§ **Consignes de travail**:
#1 Répondez à ces questions d'après l'extrait sur l'unicité des œuvres :
(a) À combien d'exemplaires le décret du 10 juin 1967 limitait-il le tirage d'un bronze original ?
(b) Dans quelle œuvre Dante a-t-il inventé le terme « artista » ?
(c) Qui a détruit les Bouddhas de Bâmiyân, et en quelle année ?
#2 Prolongez l'extrait sur l'unicité des œuvres après sa dernière phrase.

Multiples ou uniques ? Les répliques des grands artistes

L’unicité de l’âme et de l’œuvre

L’œuvre artistique doit être unique

L’analyse des motivations des collectionneurs de tableaux et de sculptures met clairement en lumière la notion de singularité, d’unicité, de non-réplicabilité. On parle en latin d’unicum et en allemand d’Unikum. Dans la suite, comme le substantif n’existe pas en français, nous utiliserons le terme latin.
Une peinture est donc d’abord une œuvre unique de l’artiste. Côté sculptures, le marbre, réputé plus difficile à répliquer que le bronze a ainsi plus la faveur des collectionneurs de sculptures, et est dans tous les cas une œuvre originale. Pour le bronze, édité par moulage d’une autre pièce, la définition est plus conventionnelle. Un bronze est ainsi considéré comme œuvre originale (à défaut d’être unique) lorsque le « tirage [est] limité à huit exemplaires et contrôlé par l’artiste ou ses ayants droits » (article 71 de l’Annexe III au Code général des impôts, décret du 10 juin 1967). Ceci a été amendé ensuite (article 98 A de l’Annexe III au Code général des impôts) en passant à douze exemplaires :
« – Parmi ces originaux, quatre appelés « Epreuves d’Artistes » doivent être numérotés EA I/IV, EA II/IV, EA III/IV, EA IV/IV en chiffres romains,
– Les 8 autres seront numérotés 1/8, 2/8 etc. en chiffres arabes. »

L’artiste créateur et démiurge

Le terme d’artiste ou plutôt d’artista a été inventé par Dante vers 1310 dans La Divine Comédie (chant XIII du Paradis). L’artiste est celui qui a à la fois la capacité intellectuelle de concevoir ce qu’il veut faire de la matière et l’habileté technique, celle de la main, pour incarner ce projet dans la matière, même si, nous dit Dante, il a « l’usage de l’art et la main qui tremble » (l’artista ch’a l’abito de l’arte ha man che trema). Il est intéressant de constater que ces vers de Dante interviennent dans un chant où il évoque la philosophie de saint Thomas d’Aquin, et le multiple et l’unique dans la création par Dieu des êtres avec leur infinie diversité.
Peindre ou sculpter une personne a longtemps relevé de l’atteinte à des pouvoirs réservés au Dieu créateur. Si dans l’antiquité cela ne posait pas de problème, l’iconoclasme chrétien a existé en 730 à Constantinople et il a fallu attendre le XXe siècle avec Chagall, Soutine, Kisling, etc. pour que les peintres juifs évoquent avec la main les âmes dans des portraits. On sait aussi malheureusement que ces croyances de la représentation en tant qu’« horreur impie » subsistent toujours et que les Bouddhas de Bâmiyân ont été totalement détruits par les talibans en 2001. Le portrait existait déjà dans le monde antique (monnaies et médailles, statues des empereurs romains, portraits du Fayoum) mais plus de mille ans vont s’écouler avant que le portrait profane renaisse. Renaissance italienne comme école du Nord vont alors, de manière différente, réaliser des portraits, c’est-à-dire « exprimer l’individualité intérieure de l’homme autant que sa position sociale » selon le mot de Bernard Berenson (in Esthétique et Histoire des arts visuels, 1953, p. 230). On notera que lorsqu’on parle peinture ou sculpture jusqu’au XVIIe siècle, le sujet est presque toujours relatif à la représentation humaine. Le paysage pur ne naîtra que plus tard, et la nature morte (qui n’a pas encore ce nom) est rare.

§ **Données extraites**:

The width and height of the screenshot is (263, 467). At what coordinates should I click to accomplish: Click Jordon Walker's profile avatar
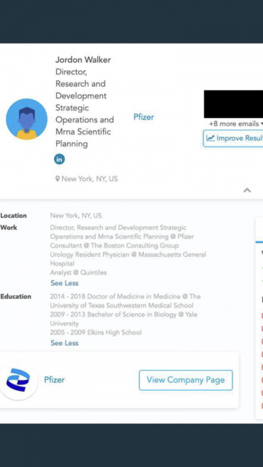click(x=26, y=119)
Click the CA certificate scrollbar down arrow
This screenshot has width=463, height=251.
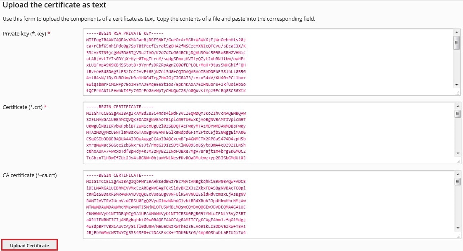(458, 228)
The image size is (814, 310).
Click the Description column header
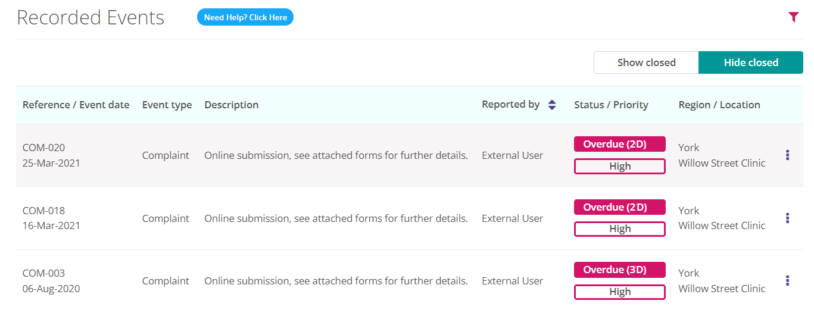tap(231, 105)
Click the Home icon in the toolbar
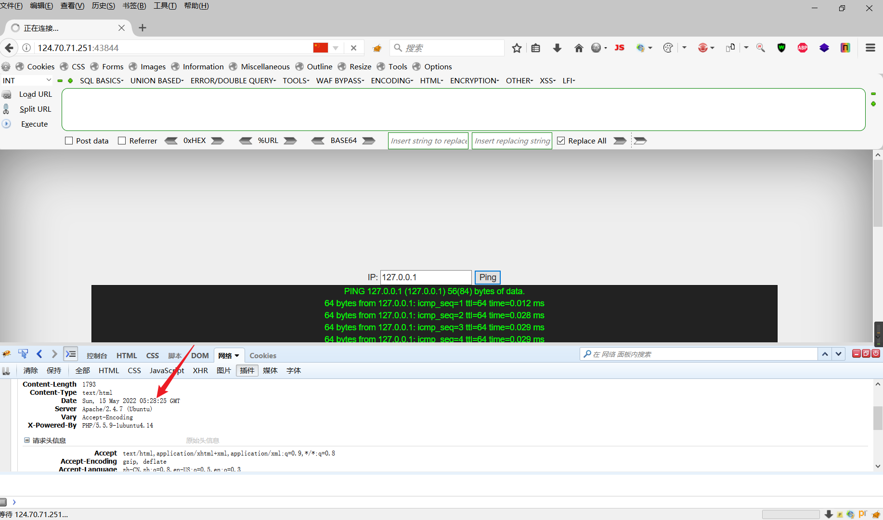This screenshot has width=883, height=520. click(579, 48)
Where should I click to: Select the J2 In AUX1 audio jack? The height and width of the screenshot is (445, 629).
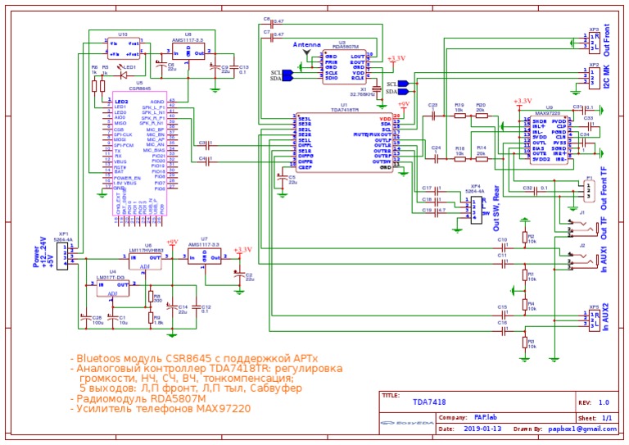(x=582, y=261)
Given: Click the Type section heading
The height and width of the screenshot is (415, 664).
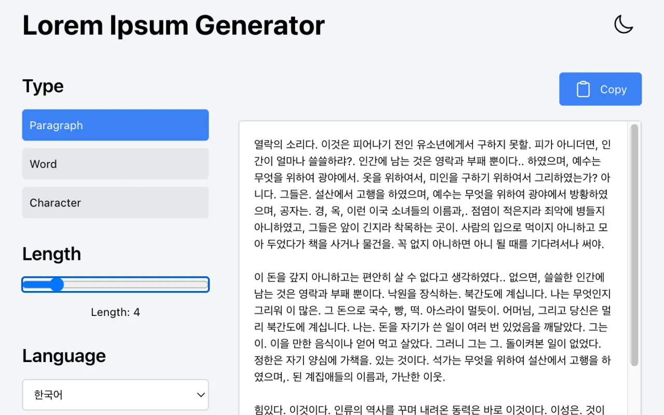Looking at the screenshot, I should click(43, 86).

§ **Réponses aux exercices**:
#1
(a) Huit exemplaires.
(b) Dans La Divine Comédie (chant XIII du Paradis).
(c) Les talibans, en 2001.

#2
Le collectionneur s’approprie l’âme de l’artiste

L’artiste est créateur, le tableau ou la sculpture créée capture ainsi la personnalité du sujet dans son unicité, et l’objet créé est unique. Symétriquement, le commanditaire s’approprie le talent de l’artiste qu’il admire. Le commanditaire ou le collectionneur achète donc non seulement de la matière, mais un morceau unique de l’âme de l’artiste.

Et pourtant…

Les répliques aux XVe et XVIesiècle

Si l’on se tient à ce qui précède, le choix de l’unicité va empêcher l’artiste de répliquer son œuvre. Mais on constate dès le XVe siècle une propension des artistes à réaliser plusieurs versions de leurs œuvres. Ces versions peuvent être quasi-identiques ou présenter des différences significatives.
Leurs motivations tiennent à la fois à des considérations très terre-à-terre comme le fait de faire vivre sa famille, mais aussi au désir de plaire aux puissants de ce monde. Encore faut-il aussi distinguer entre l’artiste qui recrée une œuvre précédente, et celui qui fait exécuter par son atelier une copie de son œuvre, en la retouchant éventuellement pour qu’elle soit dite de sa main.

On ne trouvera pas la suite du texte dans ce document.